#### WHAT IS EXPECTED
Copy out the lines word for word, beginning with the line containing "Open the blue chat support bubble" and continuing through the line containing "click(117, 119)".

▼

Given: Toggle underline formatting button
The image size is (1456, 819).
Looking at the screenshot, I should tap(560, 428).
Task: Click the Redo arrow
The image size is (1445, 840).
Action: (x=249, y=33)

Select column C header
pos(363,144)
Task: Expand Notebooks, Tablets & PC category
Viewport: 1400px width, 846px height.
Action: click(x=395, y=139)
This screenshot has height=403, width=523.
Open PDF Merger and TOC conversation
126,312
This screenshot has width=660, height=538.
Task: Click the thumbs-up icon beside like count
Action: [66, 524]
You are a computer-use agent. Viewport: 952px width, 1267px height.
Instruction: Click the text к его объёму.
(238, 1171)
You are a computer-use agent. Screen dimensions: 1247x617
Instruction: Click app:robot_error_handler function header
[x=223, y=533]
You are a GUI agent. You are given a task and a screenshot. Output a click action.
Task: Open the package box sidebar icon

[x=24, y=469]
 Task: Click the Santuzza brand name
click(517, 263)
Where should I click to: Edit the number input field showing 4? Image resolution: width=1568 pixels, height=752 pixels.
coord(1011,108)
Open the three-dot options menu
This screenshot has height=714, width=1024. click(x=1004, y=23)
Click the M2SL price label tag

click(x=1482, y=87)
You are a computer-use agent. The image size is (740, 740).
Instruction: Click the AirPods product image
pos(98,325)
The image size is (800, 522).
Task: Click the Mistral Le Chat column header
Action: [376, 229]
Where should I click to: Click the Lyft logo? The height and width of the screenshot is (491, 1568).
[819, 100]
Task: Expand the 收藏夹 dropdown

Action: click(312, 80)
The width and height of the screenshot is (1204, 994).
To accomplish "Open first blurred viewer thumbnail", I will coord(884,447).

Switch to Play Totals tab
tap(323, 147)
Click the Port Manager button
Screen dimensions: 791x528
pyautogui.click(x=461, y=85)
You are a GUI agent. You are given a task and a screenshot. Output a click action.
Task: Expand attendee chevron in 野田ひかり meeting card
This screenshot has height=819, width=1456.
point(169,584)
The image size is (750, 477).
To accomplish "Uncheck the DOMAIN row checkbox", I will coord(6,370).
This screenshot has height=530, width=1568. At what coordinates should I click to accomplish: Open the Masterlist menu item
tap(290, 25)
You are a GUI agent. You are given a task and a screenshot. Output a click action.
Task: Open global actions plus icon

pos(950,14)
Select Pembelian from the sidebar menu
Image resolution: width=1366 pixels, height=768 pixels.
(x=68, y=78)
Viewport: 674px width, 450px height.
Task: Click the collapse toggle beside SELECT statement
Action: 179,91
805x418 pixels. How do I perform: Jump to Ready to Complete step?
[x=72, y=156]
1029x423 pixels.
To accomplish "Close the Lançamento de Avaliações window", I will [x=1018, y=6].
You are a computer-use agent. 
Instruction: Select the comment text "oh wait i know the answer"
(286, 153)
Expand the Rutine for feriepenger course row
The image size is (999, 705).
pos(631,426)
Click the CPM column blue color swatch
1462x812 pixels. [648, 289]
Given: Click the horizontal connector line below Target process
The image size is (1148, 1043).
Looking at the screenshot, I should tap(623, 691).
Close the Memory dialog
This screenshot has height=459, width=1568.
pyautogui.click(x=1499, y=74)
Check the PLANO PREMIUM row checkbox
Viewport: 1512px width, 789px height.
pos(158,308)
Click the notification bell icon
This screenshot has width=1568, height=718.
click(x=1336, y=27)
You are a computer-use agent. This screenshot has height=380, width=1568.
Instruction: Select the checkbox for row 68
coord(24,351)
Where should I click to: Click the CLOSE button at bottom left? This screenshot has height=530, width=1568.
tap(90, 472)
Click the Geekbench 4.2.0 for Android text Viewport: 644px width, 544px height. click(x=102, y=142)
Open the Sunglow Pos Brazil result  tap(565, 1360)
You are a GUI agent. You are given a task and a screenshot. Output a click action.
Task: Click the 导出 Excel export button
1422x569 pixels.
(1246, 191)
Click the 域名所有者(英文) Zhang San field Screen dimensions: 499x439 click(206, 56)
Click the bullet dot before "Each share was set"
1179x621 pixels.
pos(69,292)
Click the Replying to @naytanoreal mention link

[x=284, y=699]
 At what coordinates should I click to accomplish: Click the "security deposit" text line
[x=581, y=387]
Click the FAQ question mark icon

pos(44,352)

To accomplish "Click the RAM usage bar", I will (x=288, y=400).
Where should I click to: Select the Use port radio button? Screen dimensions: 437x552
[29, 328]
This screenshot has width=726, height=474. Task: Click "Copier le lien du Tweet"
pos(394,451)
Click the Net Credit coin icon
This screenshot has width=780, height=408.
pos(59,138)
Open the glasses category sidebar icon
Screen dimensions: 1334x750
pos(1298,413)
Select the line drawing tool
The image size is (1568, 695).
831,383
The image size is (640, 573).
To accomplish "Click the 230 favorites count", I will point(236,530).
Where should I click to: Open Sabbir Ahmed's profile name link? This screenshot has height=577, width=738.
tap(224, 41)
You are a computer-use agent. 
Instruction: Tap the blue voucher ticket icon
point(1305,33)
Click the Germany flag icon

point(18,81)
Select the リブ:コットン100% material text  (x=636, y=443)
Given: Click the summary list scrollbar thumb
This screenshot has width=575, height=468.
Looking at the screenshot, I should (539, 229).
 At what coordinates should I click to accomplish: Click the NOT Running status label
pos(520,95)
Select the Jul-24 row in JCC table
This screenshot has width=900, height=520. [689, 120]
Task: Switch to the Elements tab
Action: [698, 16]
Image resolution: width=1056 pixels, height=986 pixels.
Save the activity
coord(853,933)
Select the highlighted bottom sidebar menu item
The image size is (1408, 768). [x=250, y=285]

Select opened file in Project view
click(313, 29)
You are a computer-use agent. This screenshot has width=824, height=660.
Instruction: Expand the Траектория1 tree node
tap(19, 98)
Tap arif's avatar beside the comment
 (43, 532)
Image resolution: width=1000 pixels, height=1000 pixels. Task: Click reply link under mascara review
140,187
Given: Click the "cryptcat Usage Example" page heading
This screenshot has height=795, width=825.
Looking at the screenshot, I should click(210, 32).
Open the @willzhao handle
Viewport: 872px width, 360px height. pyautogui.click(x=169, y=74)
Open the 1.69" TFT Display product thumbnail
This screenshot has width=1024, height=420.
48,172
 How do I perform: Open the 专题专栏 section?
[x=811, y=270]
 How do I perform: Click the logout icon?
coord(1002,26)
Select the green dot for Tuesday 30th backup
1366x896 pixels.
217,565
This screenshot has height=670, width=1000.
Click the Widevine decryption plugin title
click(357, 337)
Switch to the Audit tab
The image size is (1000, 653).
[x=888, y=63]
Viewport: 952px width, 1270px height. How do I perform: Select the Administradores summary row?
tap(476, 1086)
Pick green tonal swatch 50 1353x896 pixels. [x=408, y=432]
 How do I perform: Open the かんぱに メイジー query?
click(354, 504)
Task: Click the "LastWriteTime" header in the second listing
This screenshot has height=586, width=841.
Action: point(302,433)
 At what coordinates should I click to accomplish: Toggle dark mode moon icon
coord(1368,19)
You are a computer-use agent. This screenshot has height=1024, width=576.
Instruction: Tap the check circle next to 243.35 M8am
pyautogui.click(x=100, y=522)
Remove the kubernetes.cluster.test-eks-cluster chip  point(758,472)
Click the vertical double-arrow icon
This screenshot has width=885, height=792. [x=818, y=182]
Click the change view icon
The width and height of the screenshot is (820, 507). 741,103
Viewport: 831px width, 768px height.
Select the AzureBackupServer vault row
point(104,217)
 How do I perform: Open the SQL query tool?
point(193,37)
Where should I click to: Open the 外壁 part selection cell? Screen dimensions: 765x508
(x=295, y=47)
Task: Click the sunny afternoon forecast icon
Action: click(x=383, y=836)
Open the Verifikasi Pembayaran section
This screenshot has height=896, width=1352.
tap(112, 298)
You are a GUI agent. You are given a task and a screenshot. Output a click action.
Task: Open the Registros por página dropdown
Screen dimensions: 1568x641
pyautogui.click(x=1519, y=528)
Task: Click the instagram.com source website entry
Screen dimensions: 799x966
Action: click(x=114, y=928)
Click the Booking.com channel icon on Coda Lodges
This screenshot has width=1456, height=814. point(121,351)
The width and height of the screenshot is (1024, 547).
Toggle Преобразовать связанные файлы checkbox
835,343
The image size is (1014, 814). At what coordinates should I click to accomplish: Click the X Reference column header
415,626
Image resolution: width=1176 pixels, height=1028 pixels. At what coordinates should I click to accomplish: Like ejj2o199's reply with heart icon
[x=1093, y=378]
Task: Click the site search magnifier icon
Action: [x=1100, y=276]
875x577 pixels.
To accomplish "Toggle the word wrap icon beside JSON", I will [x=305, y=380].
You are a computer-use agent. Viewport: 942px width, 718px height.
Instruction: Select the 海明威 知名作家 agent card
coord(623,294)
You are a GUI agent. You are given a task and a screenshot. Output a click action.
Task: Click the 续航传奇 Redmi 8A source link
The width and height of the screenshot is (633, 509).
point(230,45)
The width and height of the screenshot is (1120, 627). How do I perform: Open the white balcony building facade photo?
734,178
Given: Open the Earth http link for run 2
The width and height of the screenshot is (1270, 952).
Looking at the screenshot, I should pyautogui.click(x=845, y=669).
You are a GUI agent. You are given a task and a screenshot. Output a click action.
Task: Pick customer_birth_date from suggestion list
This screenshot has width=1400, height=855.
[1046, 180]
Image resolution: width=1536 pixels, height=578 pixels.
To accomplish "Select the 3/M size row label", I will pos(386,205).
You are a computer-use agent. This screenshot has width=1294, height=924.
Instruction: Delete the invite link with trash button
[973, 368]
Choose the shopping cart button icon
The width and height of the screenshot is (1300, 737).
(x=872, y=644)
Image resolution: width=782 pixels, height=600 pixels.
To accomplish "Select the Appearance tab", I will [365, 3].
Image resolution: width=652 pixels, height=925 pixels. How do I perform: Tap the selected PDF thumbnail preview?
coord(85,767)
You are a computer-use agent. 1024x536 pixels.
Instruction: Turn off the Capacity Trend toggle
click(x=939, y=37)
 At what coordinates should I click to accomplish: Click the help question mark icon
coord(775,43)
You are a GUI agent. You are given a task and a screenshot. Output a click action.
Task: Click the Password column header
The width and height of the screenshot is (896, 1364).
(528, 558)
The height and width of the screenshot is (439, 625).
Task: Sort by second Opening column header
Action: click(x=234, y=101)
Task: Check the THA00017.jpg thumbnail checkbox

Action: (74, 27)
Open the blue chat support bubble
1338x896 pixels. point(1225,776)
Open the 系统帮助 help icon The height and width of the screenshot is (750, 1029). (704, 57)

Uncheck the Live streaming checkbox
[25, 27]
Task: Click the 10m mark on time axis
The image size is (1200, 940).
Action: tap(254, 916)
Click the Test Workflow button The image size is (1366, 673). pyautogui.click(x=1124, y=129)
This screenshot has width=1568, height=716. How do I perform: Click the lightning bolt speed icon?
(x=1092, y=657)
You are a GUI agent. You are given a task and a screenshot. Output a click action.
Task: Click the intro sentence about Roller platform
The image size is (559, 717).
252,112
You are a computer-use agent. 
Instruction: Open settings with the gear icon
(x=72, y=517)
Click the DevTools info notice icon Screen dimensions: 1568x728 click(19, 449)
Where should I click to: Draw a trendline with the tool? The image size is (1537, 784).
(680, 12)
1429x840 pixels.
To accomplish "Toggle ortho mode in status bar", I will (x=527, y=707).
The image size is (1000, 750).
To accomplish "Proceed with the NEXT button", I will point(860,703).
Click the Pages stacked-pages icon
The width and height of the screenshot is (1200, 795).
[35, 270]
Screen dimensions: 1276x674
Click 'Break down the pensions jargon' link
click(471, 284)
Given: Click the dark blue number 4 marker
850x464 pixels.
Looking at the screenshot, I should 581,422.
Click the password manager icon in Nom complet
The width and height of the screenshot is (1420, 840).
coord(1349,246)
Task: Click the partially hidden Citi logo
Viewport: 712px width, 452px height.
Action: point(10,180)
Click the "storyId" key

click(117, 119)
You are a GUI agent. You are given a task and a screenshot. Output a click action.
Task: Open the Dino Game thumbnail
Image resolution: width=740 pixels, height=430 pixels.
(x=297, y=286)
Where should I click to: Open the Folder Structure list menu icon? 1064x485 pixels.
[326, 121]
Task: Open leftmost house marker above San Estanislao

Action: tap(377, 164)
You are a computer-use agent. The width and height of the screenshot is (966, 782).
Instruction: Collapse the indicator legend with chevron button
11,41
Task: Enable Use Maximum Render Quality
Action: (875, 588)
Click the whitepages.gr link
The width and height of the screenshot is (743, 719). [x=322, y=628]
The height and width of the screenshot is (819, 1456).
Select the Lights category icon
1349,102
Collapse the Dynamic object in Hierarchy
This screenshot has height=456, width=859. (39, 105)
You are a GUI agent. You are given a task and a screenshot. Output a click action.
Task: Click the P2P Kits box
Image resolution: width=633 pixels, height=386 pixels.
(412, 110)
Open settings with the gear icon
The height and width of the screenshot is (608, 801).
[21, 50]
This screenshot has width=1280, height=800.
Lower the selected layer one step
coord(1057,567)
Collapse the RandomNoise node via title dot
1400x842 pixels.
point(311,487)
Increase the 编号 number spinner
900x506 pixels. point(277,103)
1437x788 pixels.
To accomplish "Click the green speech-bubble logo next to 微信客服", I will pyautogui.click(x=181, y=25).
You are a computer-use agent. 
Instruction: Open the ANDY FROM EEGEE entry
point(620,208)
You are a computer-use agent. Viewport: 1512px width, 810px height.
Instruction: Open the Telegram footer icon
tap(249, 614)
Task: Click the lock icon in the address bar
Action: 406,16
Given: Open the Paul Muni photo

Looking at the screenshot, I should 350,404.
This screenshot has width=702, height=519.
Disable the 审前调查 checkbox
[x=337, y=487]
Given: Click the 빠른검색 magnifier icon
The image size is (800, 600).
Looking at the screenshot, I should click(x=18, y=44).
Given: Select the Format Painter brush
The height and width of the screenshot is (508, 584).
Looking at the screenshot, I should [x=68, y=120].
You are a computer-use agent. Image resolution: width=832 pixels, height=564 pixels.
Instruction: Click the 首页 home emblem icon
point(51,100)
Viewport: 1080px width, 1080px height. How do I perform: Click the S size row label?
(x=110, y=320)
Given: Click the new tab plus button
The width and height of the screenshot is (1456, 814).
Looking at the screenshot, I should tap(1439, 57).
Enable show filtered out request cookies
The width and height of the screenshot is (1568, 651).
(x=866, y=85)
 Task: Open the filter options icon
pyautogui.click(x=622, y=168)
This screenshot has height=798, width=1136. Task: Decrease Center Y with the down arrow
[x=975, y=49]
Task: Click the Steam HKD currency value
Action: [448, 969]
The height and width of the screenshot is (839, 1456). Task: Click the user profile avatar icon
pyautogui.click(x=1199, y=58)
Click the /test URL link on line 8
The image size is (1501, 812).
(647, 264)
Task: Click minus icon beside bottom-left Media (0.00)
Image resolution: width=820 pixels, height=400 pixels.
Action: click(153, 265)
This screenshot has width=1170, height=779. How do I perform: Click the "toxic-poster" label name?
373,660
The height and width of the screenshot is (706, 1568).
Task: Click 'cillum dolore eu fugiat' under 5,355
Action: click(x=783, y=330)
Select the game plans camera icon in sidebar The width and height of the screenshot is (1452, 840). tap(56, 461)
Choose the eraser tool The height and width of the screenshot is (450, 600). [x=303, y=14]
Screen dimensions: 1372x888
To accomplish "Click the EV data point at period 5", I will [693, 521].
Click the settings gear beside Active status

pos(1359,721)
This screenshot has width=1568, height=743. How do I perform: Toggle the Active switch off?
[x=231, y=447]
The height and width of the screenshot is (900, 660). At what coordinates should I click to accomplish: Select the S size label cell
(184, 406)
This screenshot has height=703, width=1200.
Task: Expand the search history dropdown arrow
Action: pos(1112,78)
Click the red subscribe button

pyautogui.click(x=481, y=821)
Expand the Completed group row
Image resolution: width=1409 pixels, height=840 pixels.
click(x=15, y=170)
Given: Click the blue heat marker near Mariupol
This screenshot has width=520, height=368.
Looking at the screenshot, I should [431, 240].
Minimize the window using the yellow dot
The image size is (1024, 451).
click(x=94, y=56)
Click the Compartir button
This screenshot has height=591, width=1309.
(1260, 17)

▲

#### RESPONSE FOR THIS EXERCISE
Open the blue chat support bubble
1338x896 pixels. point(1225,776)
Open the 系统帮助 help icon The height and width of the screenshot is (750, 1029). (704, 57)

Uncheck the Live streaming checkbox
[25, 27]
Task: Click the 10m mark on time axis
The image size is (1200, 940).
Action: tap(254, 916)
Click the Test Workflow button The image size is (1366, 673). pyautogui.click(x=1124, y=129)
This screenshot has width=1568, height=716. How do I perform: Click the lightning bolt speed icon?
(x=1092, y=657)
You are a GUI agent. You are given a task and a screenshot. Output a click action.
Task: Click the intro sentence about Roller platform
The image size is (559, 717).
252,112
You are a computer-use agent. 
Instruction: Open settings with the gear icon
(x=72, y=517)
Click the DevTools info notice icon Screen dimensions: 1568x728 click(19, 449)
Where should I click to: Draw a trendline with the tool? The image size is (1537, 784).
(680, 12)
1429x840 pixels.
To accomplish "Toggle ortho mode in status bar", I will (x=527, y=707).
The image size is (1000, 750).
To accomplish "Proceed with the NEXT button", I will point(860,703).
Click the Pages stacked-pages icon
The width and height of the screenshot is (1200, 795).
[35, 270]
Screen dimensions: 1276x674
Click 'Break down the pensions jargon' link
click(471, 284)
Given: Click the dark blue number 4 marker
850x464 pixels.
Looking at the screenshot, I should 581,422.
Click the password manager icon in Nom complet
The width and height of the screenshot is (1420, 840).
coord(1349,246)
Task: Click the partially hidden Citi logo
Viewport: 712px width, 452px height.
Action: point(10,180)
Click the "storyId" key

click(117, 119)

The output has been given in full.